Die kostbarste Zeit des Tages ist der frühe Morgen, wenn die Natur in herrlicher Frische daliegt und der menschliche Sinn frei ist von Müdigkeit. Das ist die Stunde, in der die Gedanken gottwärts gerichtet sein sollten, um geistige Speise, geistigen Trank und geistige Freude in sich aufzunehmen. Der vielverheißende Befehl Jesu, des Wegweisers, lautet: „Trachtet am ersten nach dem Reich Gottes und nach seiner Gerechtigkeit, so wird euch solches alles zufallen.“ Jeden Tag eine Stunde früher aufzustehen, um Zeit für das Studium der Lektions-Predigt zu gewinnen, ehe man an die Tagesarbeit geht, mag ein Opfern der sinnlichen Bequemlichkeit bedeuten; aber in der Christlichen Wissenschaft lernen wir, daß uns geistige Tätigkeit niemals ermüden kann. Im Gegenteil, sie verleiht uns neue Kraft, wie uns die Bibel lehrt. Das Wort Opfer erhält in der Christlichen Wissenschaft einen neuen Sinn. Es bedeutet nichts Geringeres, als daß man das fleischliche oder sterbliche Gemüt mit seinen materiellen Annahmen von Zeit, Gegenständen und Raum gegen das Verständnis des unsterblichen Gemüts mit seinen unkörperlichen, geistigen Ideen austauscht, die niemals geboren werden und niemals sterben. Die wachsende Freude am Leben, die eine Folge dieses Austausches ist, steht im Verhältnis zu dem Unterschied zwischen verzweifelnder Ungewißheit und dem mutigen Vertrauen, das die wissenschaftliche Entfaltung oder die absolute Kenntnis Gottes und des Weltalls, einschließlich des in Seinem Bilde und Gleichnis geschaffenen Menschen, mit sich bringt.
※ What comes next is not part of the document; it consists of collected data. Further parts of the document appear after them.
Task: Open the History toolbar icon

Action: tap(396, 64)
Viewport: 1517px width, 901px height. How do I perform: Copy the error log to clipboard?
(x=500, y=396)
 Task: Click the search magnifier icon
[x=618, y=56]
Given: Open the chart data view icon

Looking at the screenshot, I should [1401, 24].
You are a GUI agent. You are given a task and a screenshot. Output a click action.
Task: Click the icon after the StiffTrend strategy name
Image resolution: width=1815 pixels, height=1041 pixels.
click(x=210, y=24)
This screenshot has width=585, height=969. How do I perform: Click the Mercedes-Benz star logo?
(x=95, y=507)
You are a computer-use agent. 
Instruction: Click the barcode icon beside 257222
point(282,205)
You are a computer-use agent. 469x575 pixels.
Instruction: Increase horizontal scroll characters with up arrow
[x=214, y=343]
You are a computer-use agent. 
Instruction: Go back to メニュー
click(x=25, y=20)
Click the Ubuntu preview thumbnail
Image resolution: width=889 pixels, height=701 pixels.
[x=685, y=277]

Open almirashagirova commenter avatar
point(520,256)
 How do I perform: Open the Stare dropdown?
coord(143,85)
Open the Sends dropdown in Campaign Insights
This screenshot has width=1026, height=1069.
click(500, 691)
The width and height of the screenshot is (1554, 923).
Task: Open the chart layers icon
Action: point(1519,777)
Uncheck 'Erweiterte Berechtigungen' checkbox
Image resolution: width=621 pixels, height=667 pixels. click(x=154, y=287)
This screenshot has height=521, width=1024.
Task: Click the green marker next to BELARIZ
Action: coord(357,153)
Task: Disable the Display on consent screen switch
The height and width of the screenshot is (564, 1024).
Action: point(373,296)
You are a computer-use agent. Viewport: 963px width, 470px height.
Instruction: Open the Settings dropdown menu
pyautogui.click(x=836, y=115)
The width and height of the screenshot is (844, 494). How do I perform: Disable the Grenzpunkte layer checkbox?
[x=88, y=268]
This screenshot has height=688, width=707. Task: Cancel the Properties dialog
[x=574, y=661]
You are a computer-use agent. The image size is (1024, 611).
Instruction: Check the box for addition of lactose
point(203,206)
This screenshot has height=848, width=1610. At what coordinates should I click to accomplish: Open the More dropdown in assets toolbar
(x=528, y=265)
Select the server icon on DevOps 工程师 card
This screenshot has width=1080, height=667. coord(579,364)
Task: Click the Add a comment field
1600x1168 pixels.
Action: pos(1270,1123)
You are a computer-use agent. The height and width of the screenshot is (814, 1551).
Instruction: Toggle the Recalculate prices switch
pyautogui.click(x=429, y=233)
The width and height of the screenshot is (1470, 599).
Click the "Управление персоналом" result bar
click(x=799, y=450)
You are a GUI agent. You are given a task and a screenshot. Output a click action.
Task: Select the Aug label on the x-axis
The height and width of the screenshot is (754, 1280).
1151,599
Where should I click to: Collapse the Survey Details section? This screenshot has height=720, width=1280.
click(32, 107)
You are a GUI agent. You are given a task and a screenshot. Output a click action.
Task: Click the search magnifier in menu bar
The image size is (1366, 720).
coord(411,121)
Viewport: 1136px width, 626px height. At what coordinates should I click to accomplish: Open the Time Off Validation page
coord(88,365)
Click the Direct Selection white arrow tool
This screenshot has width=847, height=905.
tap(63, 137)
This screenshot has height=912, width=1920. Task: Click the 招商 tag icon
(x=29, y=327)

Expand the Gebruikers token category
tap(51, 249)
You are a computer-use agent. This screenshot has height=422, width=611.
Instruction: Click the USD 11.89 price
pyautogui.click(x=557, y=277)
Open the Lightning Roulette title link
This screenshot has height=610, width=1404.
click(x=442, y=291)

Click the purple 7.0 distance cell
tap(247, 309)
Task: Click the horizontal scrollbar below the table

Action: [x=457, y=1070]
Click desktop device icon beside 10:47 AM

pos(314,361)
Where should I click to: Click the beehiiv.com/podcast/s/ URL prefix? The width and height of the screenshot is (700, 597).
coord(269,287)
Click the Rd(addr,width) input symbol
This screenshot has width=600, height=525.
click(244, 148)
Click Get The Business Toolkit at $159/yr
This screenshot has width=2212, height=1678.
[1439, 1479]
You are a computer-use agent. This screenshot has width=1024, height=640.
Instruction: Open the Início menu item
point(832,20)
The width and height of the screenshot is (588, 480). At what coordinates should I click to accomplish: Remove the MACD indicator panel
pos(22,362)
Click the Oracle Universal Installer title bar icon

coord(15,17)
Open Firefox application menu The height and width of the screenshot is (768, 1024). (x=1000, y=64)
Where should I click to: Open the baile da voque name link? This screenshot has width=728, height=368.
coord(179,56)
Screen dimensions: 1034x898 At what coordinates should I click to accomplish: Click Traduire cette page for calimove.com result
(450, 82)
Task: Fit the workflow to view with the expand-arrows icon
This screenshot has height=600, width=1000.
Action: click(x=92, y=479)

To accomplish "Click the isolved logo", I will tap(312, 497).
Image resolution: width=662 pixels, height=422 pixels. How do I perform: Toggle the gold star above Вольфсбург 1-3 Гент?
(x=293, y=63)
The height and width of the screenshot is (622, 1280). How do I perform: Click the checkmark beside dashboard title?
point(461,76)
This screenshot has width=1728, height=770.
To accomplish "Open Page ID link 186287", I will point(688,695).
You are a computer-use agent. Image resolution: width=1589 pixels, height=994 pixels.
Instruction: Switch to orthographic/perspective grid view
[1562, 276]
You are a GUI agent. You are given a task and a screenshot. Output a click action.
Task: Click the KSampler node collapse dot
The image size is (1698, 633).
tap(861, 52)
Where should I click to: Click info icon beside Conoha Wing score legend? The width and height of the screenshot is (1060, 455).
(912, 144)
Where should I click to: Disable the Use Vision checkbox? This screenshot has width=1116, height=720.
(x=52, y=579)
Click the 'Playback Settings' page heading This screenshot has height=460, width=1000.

Überanstrengung des menschlichen Geistes oder Konzentration der Willenskraft ist keineswegs Christliche Wissenschaft, sondern etwas Böses, das auf sich selbst zurückfällt, geistige Auslegung verhindert, richtige mentale Tätigkeit lähmt und die Sterblichen in den Schlaf wiegt. Konsekration (Heiligung) nicht Konzentration befähigt uns, „unter dem Schirm des Höchsten“ zu sitzen. Keiner kann durch Gedankenkonzentration aus seinem Schlummer erwachen, aus dem Traum, daß Leben in der Materie sei; solches muß durch geistige Erleuchtung geschehen. Man handelt unvernünftig und ungerecht gegen sich selbst, wenn man zu lange schläft, den Tag dann mit einem Gefühl der Hast und Unruhe beginnt und es versäumt, seine geistige Nahrung zu sich zu nehmen, bis man von des Tages Last und Mühe erschöpft ist. Wir brauchen Gottes Gesetz während des ganzen Tages und sollten daher nicht warten, bis der Tag vorüber ist, ehe wir eine ruhige Stunde darauf verwenden, durch die Christliche Wissenschaft die Erkenntnis des Gesetzes Gottes zu suchen. Wohl mag es dem Anfänger zuweilen vorkommen, als könne er über das Gelesene nicht nachdenken noch es behalten, wegen der vielen materiellen Annahmen, die sich zwischen ihn und die geistige Bedeutung der gedruckten Seiten drängen; aber die Wahrheit ist doch am Werke, und nichts gibt uns mehr Vertrauen, Zuversicht, göttliche Energie und eine höhere Gewißheit der göttlichen Führung als das Bewußtsein, den Tag richtig mit Gott angefangen zu haben und für das Gute empfänglich gewesen zu sein. Diese Gemütsverfassung läßt das Licht herein und macht es der Christlichen Wissenschaft möglich, sich im Bewußtsein zu entfalten und die Gedankenbasis von der Materie zum Geist zu erheben, bis man gelernt hat, geistig zu denken, oder, wie die Bibel gebietet, zu beten „ohne Unterlaß.“ Dadurch wird man im Lichte des Tages, nach christlich-wissenschaftlicher Auffassung dieses Begriffes, ein erfolgreicher und glücklicher Mensch, weil man sich im wahren wissenschaftlichen Sinne das Tageslicht nutzbar macht.